Perhaps the clearest evidence of progress, though, came through my dog's reaction. He was confused, unsettled, and curious. I don't think he just smelled that my friend had been in his space. He had new territory to smell. He had more space to wander. He has no idea what chanel are yet to come.

Oh, I don't know how to fix that italics problem while using my tablet. Maybe I'll try to use the old desktop computer later. Sorry.


Monday, January 4, 2016

A New Year, A New Outlook

No, I did not resolve to clean house this year. That would have given me 365 days to get the job done. Of course, I'd continue to procrastinate, so I am working on a new outlook.

I want visitors. I want to be able to call a friend or neighbor and say, "Come on over for ..." I can't do that now. Yes, true friends should love me and not be concerned with my mess; however,  I know the mess is a detractor. So today, the first Monday of 2016, I am beginning to get rid of some of the clutter. I am not attached to any of the stuff being cleared away at this point. This is truly clutter: unopened junk mail, fliers, magazines, empty boxes, etc. The meaningful items will come later.

Tuesdays are trash pickup days.  My goal is to fill my 32 gallon recycle bin, fill my 32 gallon trash can, and fill at least one heavy duty construction bag. That may not seem like much, but it IS.

So just a short entry today. I'm off to fill those receptacles and drag them to the alley.

I suppose I should really consider photographing some of this process. Before pictures will be painful, but I think I need to see the evidence. Clearly I am not seeing it on a daily basis. Now I have a new aspect of all of this to consider. Ugh.

Tuesday, December 22, 2015

In the beginning

In the beginning there was a house, an almost perfect little house in an almost perfect small town. I bought the house two weeks after 9/11. Who buys a house when the whole country is reeling in the aftermath of destruction? I did. But that's not what this blog is all about.

In the beginning, December 2015, after fourteen years, the house has seen many changes. Details of those changes will emerge along with the saga of each room. After fourteen years, the almost perfect little house looks beautiful outside, but inside it is a mess. I am not a textbook hoarder. I have no trouble parting with things. I just don't do it. Things pile up. And pile up. And pile up. Right now there are paths through some of the rooms. Even my dog know where he can and cannot walk. Usually having things around me doesn't bother me; right now, however, I am almost at my breaking point.

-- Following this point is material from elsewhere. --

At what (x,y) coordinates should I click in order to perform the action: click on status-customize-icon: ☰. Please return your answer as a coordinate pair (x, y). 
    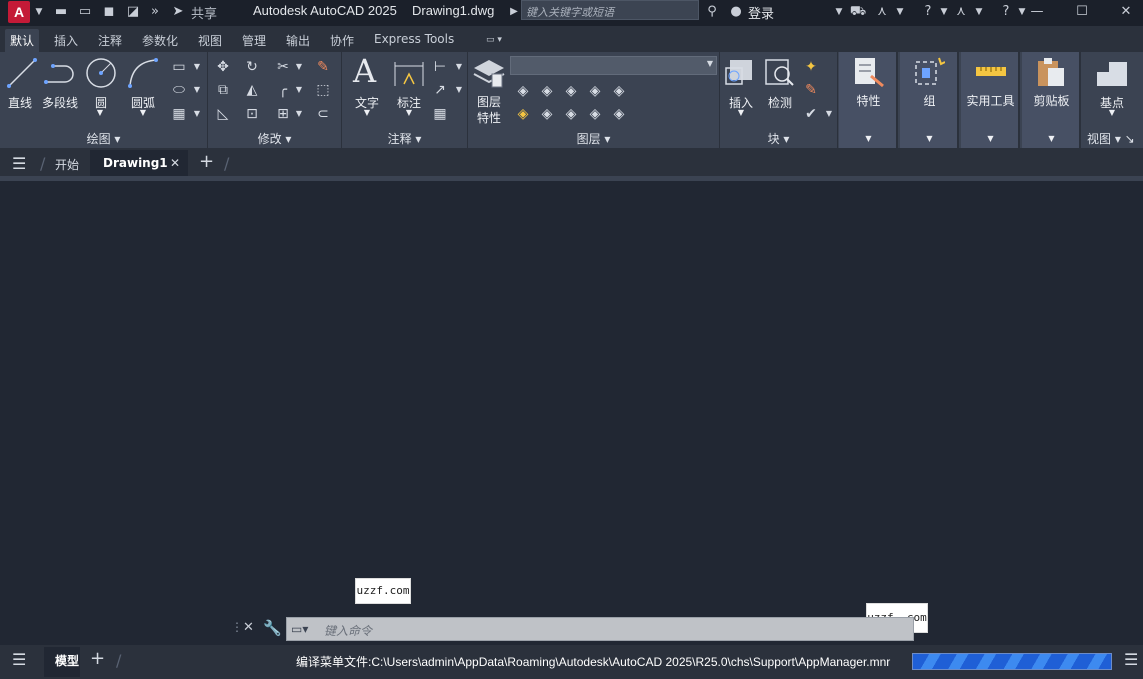
    Looking at the image, I should click on (1131, 660).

I was here a few months ago,  too. I bravely and humbly reached out to some special friends and asked them to help me clean my house. Four friends came and spent hours here, successfully transforming a few rooms. Another friend came on a different day, and we tackled yet another room. Unfortunately,  they, we, and I never finished. While I tried to maintain the newly cleaned and organized space, I was not up to the task. I could cite any number of excuses, but to me the main problem was the unfinished state of the space. You see, I have great difficulty finishing the things I start.

Now two very special friends have offered their assistance in tackling the task that I call The House. My goal is simp,ification. I do not need all these things. The things I do need deserve to be treated well. Those things also deserve to exist in an organized environment. So the is the beginning. I am determined to conquer the challenge of The House.

Since the goal is The House and not this blog, I should be doing tasks of cleaning, organizing, and simplifying more often than writing. The blog is meant to keep me honest. Follow along if you choose. Perhaps any transformation in my life will have some impact on yours.